> STUDY QUESTIONS
1. According to the methadone transfer post, why is it highly risky for another person to take someone else's methadone dose? Answer in one to three sentences.
2. Proceed with the methadone transfer post, starting right after its final sentence.

> SUPPLIED TEXT
========

Friday, February 25, 2011

Transfering Methadone Doctors

In British Columbia doctors who prescribed Methadone are licensed individually. Also the clinics where methadone patients can get their methadone are licensed as well.  Therefore if a patient's methadone doctor isn't available at the clinic at the time the person comes another methadone doctor can serve as the 'locum' prescriber for that person on that day.

However if a person wishes to change doctors or clinics then a formal transfer has to be made.  To do this the College of Physcians and Surgeons of BC requires that one doctor communicate first with another doctor and then forward notification to the College of the transfer of methadone prescribing.  If both doctors are in the same clinic it's really just a matter of the two doctors having a hallway chat to ensure that there is no untoward concerns that might influence ongoing care. If the doctor is at a different clinic then the doctors must contact each other by phone.

What arises sometimes is that the patient's methadone prescription has run out and the patient sees the new doctor.  For the new doctor to prescribe the old doctor must be notified.  The patient naturally needs medication and the new prescribing doctor can feel pressured to prescribe especially if they are unable to reach the old doctor by phoning their pagers and the clinics where they attend. Naturally this is worst at the end of a day or on Fridays.

The College regulations are very clear though and they say that because of the licensing of doctors and sites the patient can get their methadone at the old site from a 'locum' doctor because the records regarding the patient are at the site. Any concerns can be reviewed in the new chart, especially if there are any health concerns or concerns about diversion of methadone as an example.  The College's principal concern about methadone is that it doesn't get diverted as there have been case where the young have taken diverted  methadone and died.  While methadone is an extremely safe medication and extraordinarily helpful in the treatment of opiate and heroin addiction it's window of safety is individualized and defined.  It is therefore highly risky for another person to take a methadone dose tailored to any particular individual.

========

Collected data:
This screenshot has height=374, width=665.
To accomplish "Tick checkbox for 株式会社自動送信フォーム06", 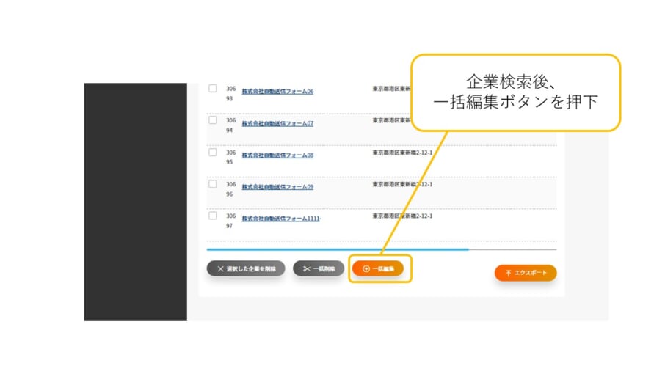I will (x=213, y=88).
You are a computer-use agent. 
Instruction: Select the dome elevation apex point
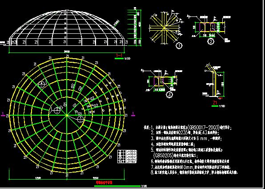pos(67,11)
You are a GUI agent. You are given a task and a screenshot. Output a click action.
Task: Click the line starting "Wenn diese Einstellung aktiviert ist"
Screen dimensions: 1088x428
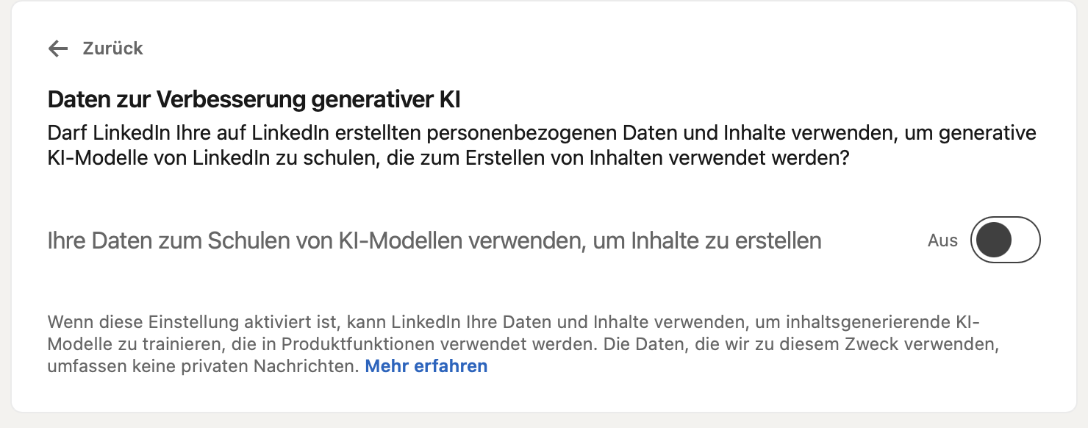point(513,322)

========

> ANSWERS PROVIDED
1. Methadone's window of safety is individualized and defined, so each dose is tailored to a particular individual. That makes it highly risky for anyone else to take that dose.

2.
In the event that the original doctor can not be contacted despite various documented tries over a couple of days, review of the pharmanet record by the new clinician and testing of the patient's urine to confirm the presence of methadone, then the College can be contacted and a higher level solution arrived at.

The College of Physicians of BC methadone program exists for the benefit of all including the former addicts and community at large.  Though individually a person may feel very stressed by their inability to get their methadone immediately the rules are in place for the benefit of that individual as well as the program as a whole.  A solution is always forthcoming but of course it requires a little patience which is usually sadly in short supply when these unfortunate transfer complications can arise.  Not unusually the original doctor has given the patient a prescription for anywhere from 1 to 4 weeks, more than adequate time to find a new doctor and clinic.

The problem arises mostly because being human the methadone patient leaves the transfer to the day their prescription expires.  It would be best to change doctors and clinics early rather than late but fortunately thanks to the forethought of the College guidelines there are contingencies in place that provide a solution without compromising safety.